Sebastian Berns, a PhD researcher in the AI group at Queen Mary University of London, thinks automation and the ability to scale custom image creation are the big differences with systems like Stable Diffuse. determination – and key issues. “Most harmful images can be produced using conventional methods but are manual and require a lot of effort,” he said. “A model that can produce near-realistic footage could give way to personalized extortion attacks against individuals.”
Berns is concerned that personal photographs scavenged from social media could be used to condition Stable Diffusion or any such model to create targeted pornography or images. pictures depicting illegal acts. There is certainly precedent. After covering the rape of an 8-year-old Kashmiri girl in 2018, Indian investigative journalist Rana Ayyub became target of Indian nationalist trolls, some of whom created deepfake porn with her face on someone else’s body. The leadership of the nationalist political party BJP spoke deeply, and the resulting harassment Ayyub received became so bad that the United Nations had to intervene.
Berns continues: “Stable Diffusion offers enough customization to send automated threats against individuals who pay or are at risk of publishing fake but potentially harmful footage.” “We have seen people being blackmailed after their webcam was accessed remotely.
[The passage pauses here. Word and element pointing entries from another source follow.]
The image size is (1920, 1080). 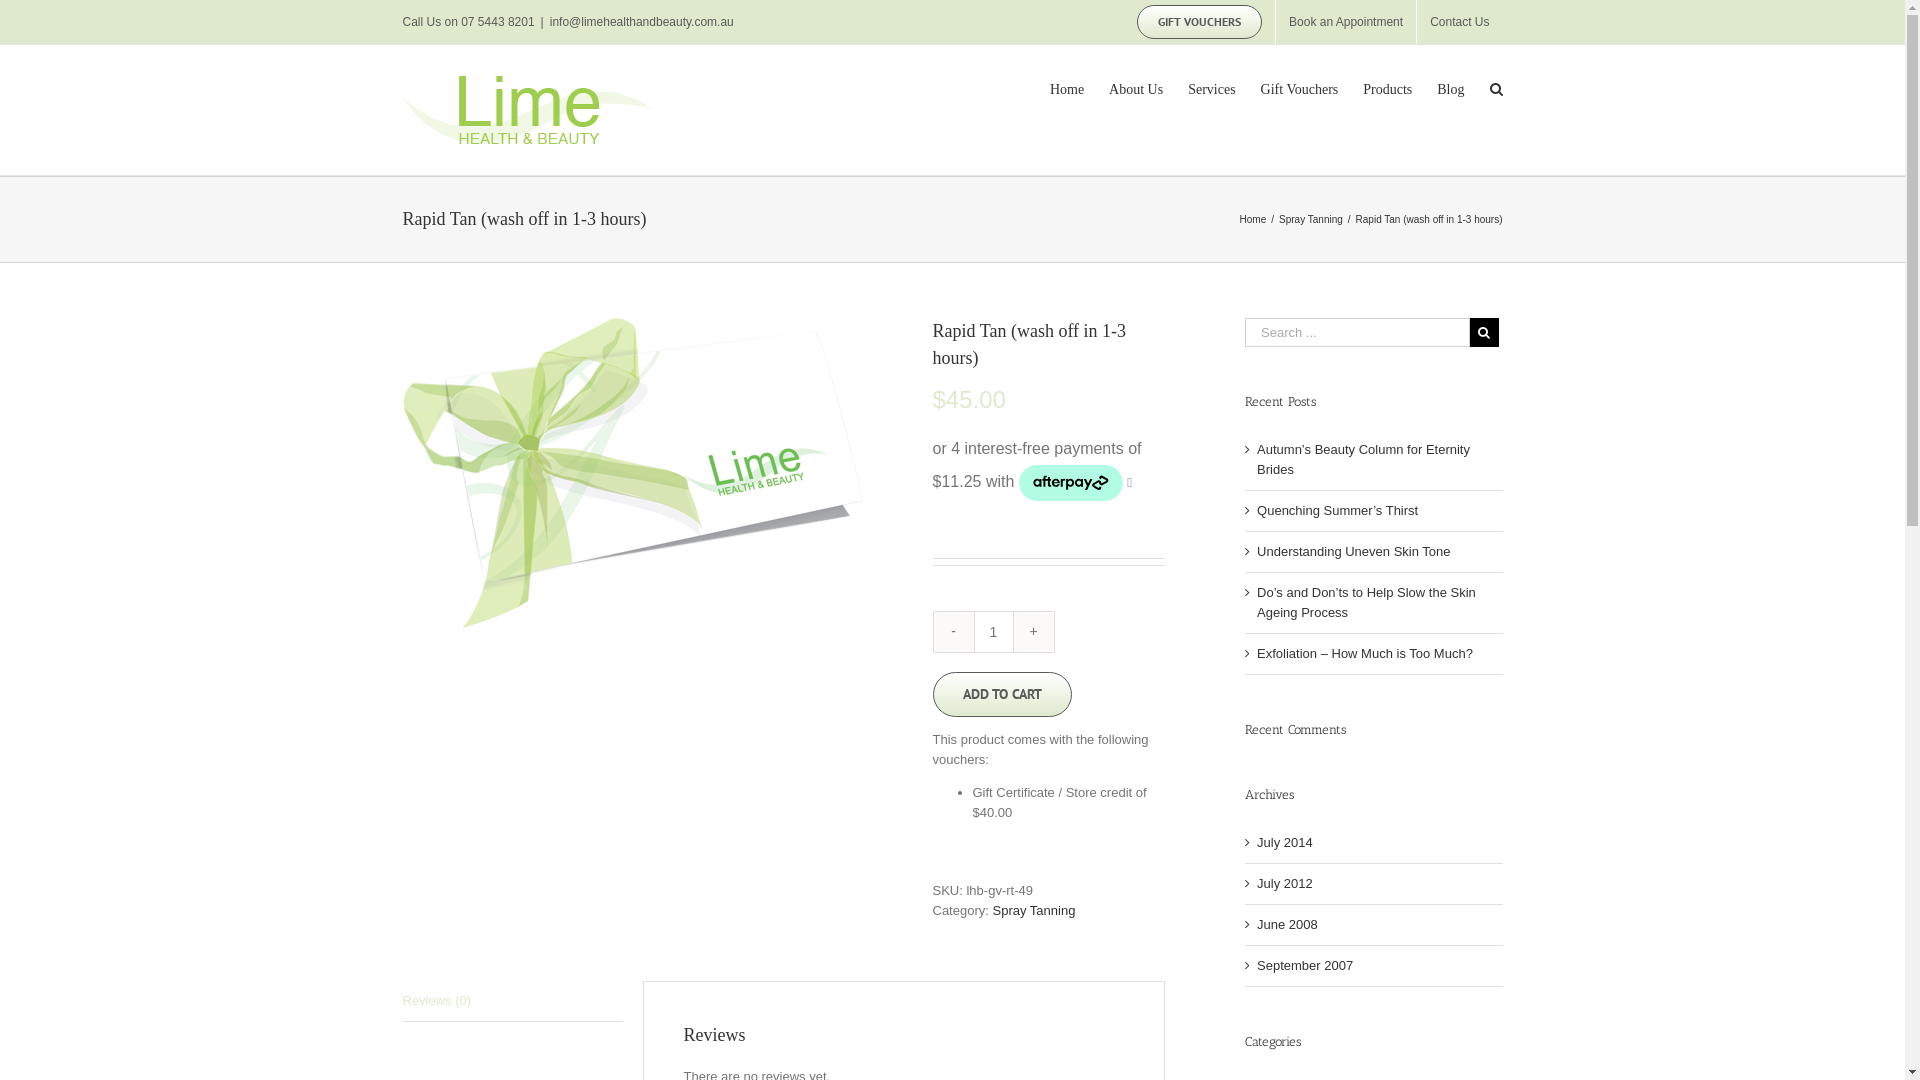 I want to click on info@limehealthandbeauty.com.au, so click(x=642, y=22).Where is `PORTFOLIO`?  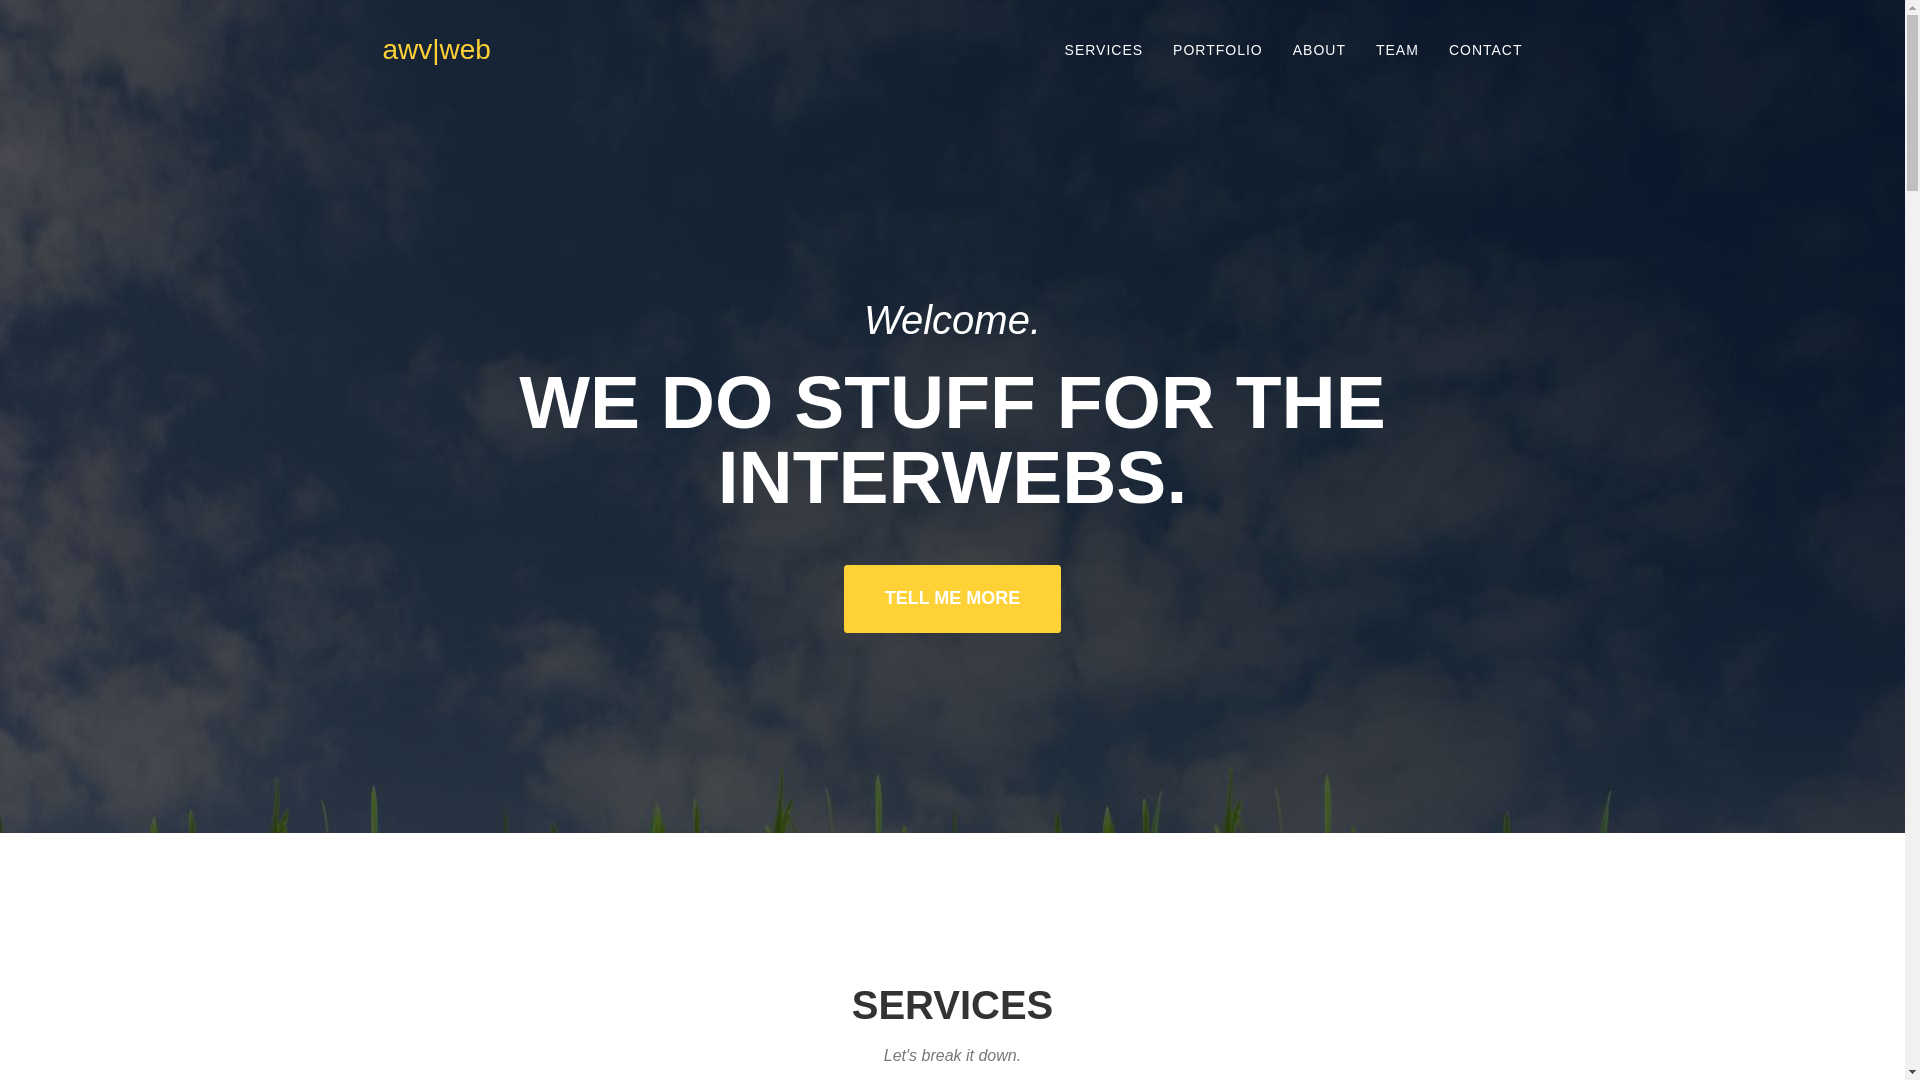 PORTFOLIO is located at coordinates (1218, 49).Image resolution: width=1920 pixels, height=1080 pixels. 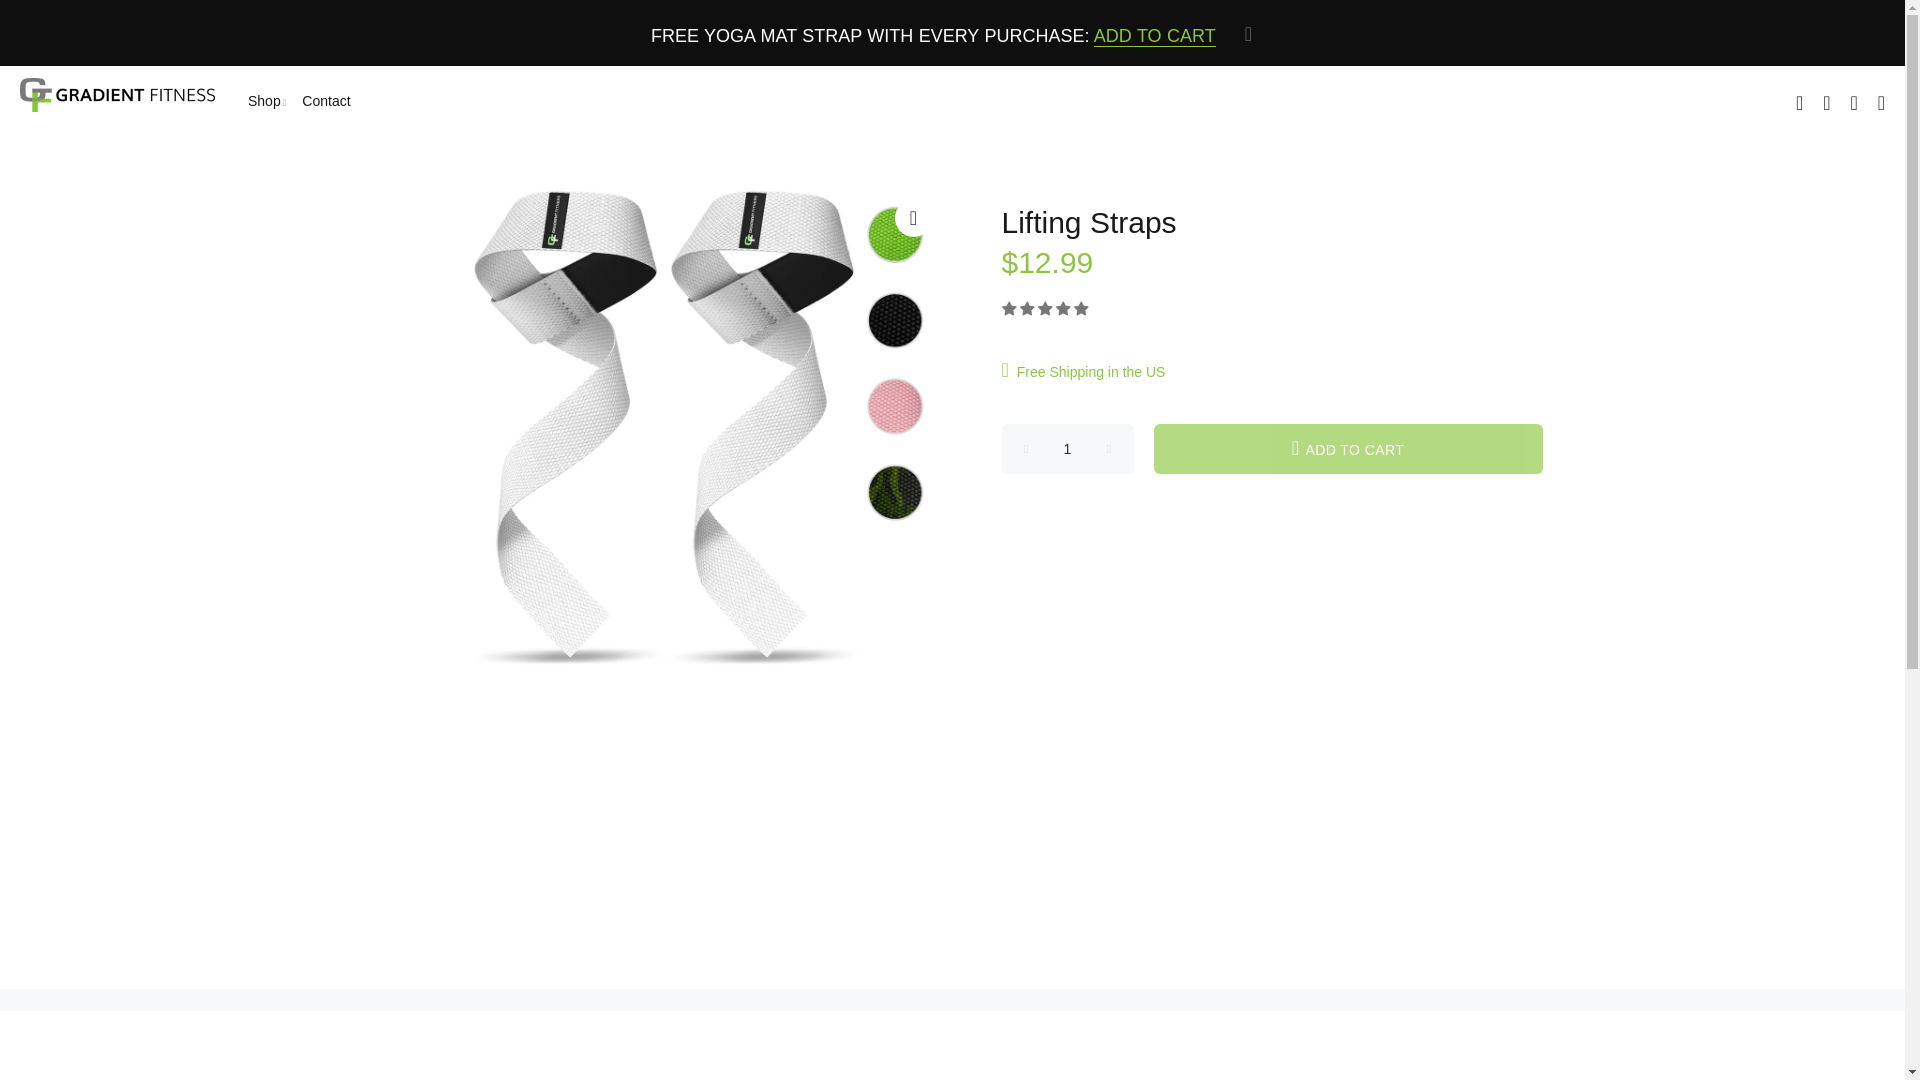 I want to click on ADD TO CART, so click(x=1154, y=36).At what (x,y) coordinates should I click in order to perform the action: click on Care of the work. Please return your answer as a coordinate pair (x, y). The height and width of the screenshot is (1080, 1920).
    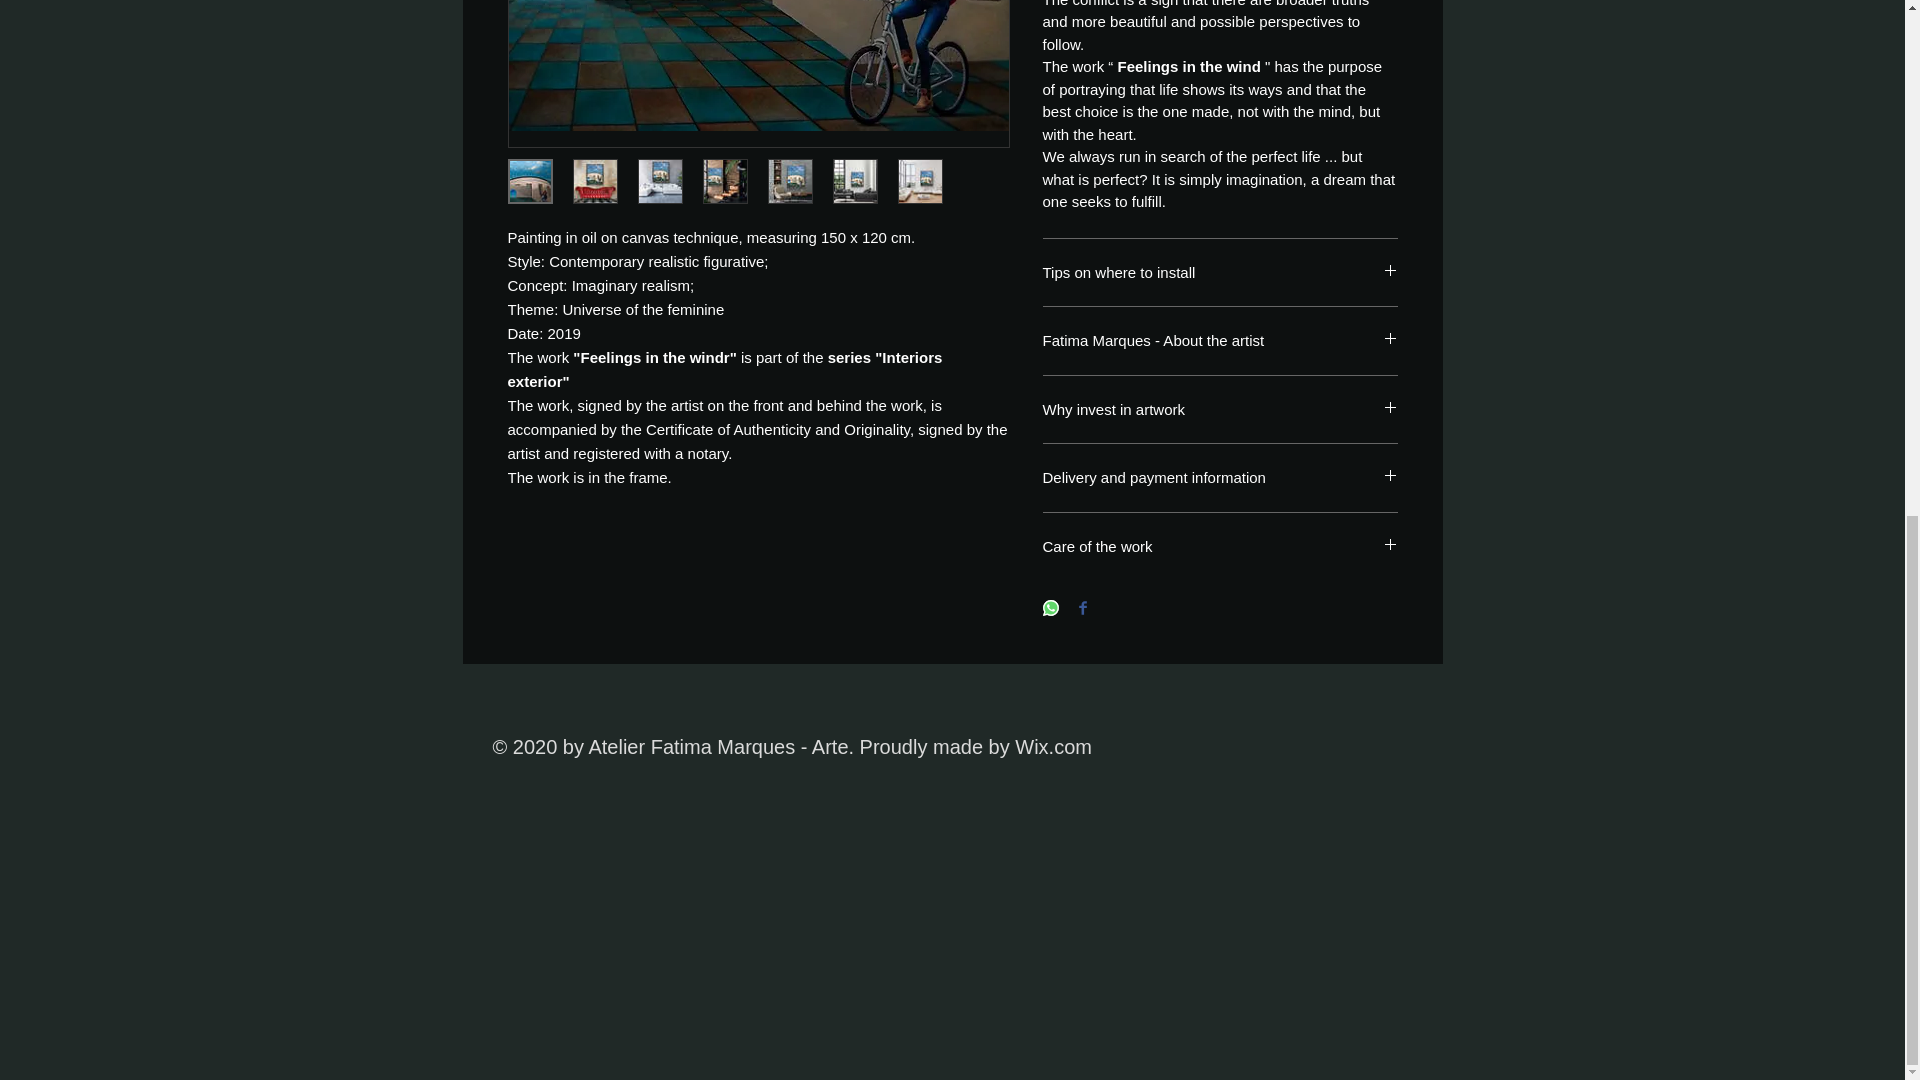
    Looking at the image, I should click on (1220, 546).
That intrusive step may no longer be necessary.”
With a steady spillover into the wild and already used to create pornography – some of which is non-consensual – it could become responsible for the servers hosting the images to take action. TechCrunch reached out to one of the major adult content platforms, OnlyFans, but did not receive a response regarding the publication time. A spokesperson for Patreon, which also allows adult content, noted that the company has a policy against fake images and doesn’t allow images that “reuse images of celebrities and put non-adult content in an adult context”.
However, if history is any indication, enforcement will likely be uneven – partly because there are few laws specifically protecting against deep default behavior as it relates to pornography. And even as the threat of legal action pulls some sites dedicated to AI-generated objectionable content, there’s nothing stopping new ones from popping up.
In other words, says Gupta, it’s a brave new world.
“Creative and malicious users can abuse capabilities [of Stable Diffusion] to generate subjectively objectionable content on a large scale, using minimal resources to run inferences – cheaper than training the whole model – and then publish them in places like Reddit and 4chan to increase traffic and attract attention,” says Gupta. “There is a great deal of danger when such capabilities go ‘natural’ where controls such as API rate limiting, safety controls over output types returned from the system are no longer allowed. apply again.”